Embattled software group Plutora’s fate rests with rescue proposal expected to come from CEO

Plutora co-founder and CEO Dalibor Siroky. Photo via Plutora on X.

The fate of Australian software and services company Plutora is expected to rest with a deed of company arrangement (DOCA) likely to be proposed by co-founder and CEO Dalibor Siroky to creditors within the next two weeks.

Plutora, a Sydney-founded company that is now headquartered at Mountain View in Silicon Valley, was placed into voluntary administration last week with debts of $37.3 million.

Described as a provider of value stream management solutions for enterprise IT, Plutora was placed into voluntary administration following an ongoing dispute with the Australian Taxation Office (ATO) over research and development grants received by the company.
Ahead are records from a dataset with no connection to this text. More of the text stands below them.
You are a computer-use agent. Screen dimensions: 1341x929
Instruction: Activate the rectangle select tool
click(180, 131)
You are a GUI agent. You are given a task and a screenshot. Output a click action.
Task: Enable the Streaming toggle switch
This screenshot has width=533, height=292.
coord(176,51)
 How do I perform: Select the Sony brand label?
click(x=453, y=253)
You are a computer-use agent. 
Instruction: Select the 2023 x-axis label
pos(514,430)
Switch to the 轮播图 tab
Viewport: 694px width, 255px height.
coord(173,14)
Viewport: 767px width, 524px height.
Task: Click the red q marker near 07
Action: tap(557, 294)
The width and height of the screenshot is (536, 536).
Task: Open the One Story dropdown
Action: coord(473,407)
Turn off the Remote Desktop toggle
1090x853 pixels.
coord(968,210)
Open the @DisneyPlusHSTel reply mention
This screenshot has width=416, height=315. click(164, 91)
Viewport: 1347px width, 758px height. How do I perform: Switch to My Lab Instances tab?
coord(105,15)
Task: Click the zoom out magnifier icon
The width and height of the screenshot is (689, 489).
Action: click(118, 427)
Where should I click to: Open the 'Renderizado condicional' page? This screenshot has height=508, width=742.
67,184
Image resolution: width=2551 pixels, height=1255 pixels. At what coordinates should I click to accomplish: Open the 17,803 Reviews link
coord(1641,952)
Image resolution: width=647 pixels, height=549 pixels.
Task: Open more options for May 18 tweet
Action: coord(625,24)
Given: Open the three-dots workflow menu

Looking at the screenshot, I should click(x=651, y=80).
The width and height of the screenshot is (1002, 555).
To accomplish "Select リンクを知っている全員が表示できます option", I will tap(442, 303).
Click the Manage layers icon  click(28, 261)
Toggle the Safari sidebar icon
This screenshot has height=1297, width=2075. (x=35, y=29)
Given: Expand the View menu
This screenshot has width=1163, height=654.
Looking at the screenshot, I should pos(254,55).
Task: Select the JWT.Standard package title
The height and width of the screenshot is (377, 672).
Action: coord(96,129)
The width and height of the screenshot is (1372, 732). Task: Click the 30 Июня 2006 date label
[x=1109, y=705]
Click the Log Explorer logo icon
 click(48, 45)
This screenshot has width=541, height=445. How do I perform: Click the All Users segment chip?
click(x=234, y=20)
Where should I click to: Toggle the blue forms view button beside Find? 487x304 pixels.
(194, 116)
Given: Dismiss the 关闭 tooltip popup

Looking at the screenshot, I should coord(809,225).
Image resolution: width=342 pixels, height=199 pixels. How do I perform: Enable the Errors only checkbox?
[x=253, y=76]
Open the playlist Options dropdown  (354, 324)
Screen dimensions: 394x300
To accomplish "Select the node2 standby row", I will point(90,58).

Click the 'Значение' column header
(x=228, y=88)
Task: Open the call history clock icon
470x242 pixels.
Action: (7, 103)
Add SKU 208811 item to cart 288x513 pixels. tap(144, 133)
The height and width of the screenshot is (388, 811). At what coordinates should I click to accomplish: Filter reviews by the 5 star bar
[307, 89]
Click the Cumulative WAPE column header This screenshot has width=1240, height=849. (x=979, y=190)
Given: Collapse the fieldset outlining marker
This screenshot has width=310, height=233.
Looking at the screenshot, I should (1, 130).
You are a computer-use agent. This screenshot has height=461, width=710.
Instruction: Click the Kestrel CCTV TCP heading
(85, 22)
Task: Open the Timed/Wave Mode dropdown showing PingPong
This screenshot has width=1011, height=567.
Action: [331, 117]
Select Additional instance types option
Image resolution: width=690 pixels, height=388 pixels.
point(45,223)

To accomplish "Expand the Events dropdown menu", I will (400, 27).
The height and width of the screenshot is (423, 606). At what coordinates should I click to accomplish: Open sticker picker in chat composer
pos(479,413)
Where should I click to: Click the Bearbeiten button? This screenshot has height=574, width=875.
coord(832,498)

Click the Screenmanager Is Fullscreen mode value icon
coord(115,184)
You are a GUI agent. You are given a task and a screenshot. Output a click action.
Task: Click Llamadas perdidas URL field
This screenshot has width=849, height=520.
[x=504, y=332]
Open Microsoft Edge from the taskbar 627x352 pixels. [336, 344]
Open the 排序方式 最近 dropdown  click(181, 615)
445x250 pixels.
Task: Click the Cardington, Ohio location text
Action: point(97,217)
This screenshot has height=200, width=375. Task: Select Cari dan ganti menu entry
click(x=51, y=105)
A spokesperson for administrators at Salea Advisory notes that the majority of the debts owed to creditors comprises about $31 million in loans to related-party companies, while a secured creditor is owed $5 million.

“The related parties in the US and UK aren’t subject to the administration,” says the spokesperson.

The debt to the ATO stands at $900,000, which makes it the largest unsecured creditor outside of the related-party loans.

Entitlements including superannuation and leave owed to the company’s 11 employees is about $260,000 and a further $150,000 is owed to trade creditors.

A DOCA will require the approval of at least 50 per cent of creditors by number and 50 per cent of the value of the debt owed if it is to be accepted by the administrators.

“The company is still trading and its business as usual for customers and suppliers,” the Salea Advisory spokesperson tells Business News Australia.

“We are currently liaising with the director who is looking to put forward a deed of company arrangement proposal.”

A DOCA remains the most likely outcome of proposals to be put before creditors at their second meeting which is expected to be held in the next two weeks, pending the release of the creditors' report from administrators.

Founded in 2012, by Siroky and Sean Hamawi, Plutora provides “advanced and feature-rich products to manage software releases, test environments, and quality”. The company’s early success was aided by Plutora securing a range of large enterprise customers such as Barclays, eBay, and Dell.

The administration of Plutora is notable in light of a reported $46 million capital investment by Macquarie Capital over three years that secured the investment group a significant share of the company.

Plutora made an announcement in 2016 that it had closed a $13.4 million growth equity investment from Macquarie Capital. The Australian Financial Review this week revealed that a further $27.4 million was made by Macquarie in 2019 to give it a 45 per cent stake in Plutora.

The publication also revealed that Macquarie transferred its shares in Plutora to Siroky, who is a former chief information officer of financial advisory at Macquarie, for $1 in February with the investment heavily written down before then.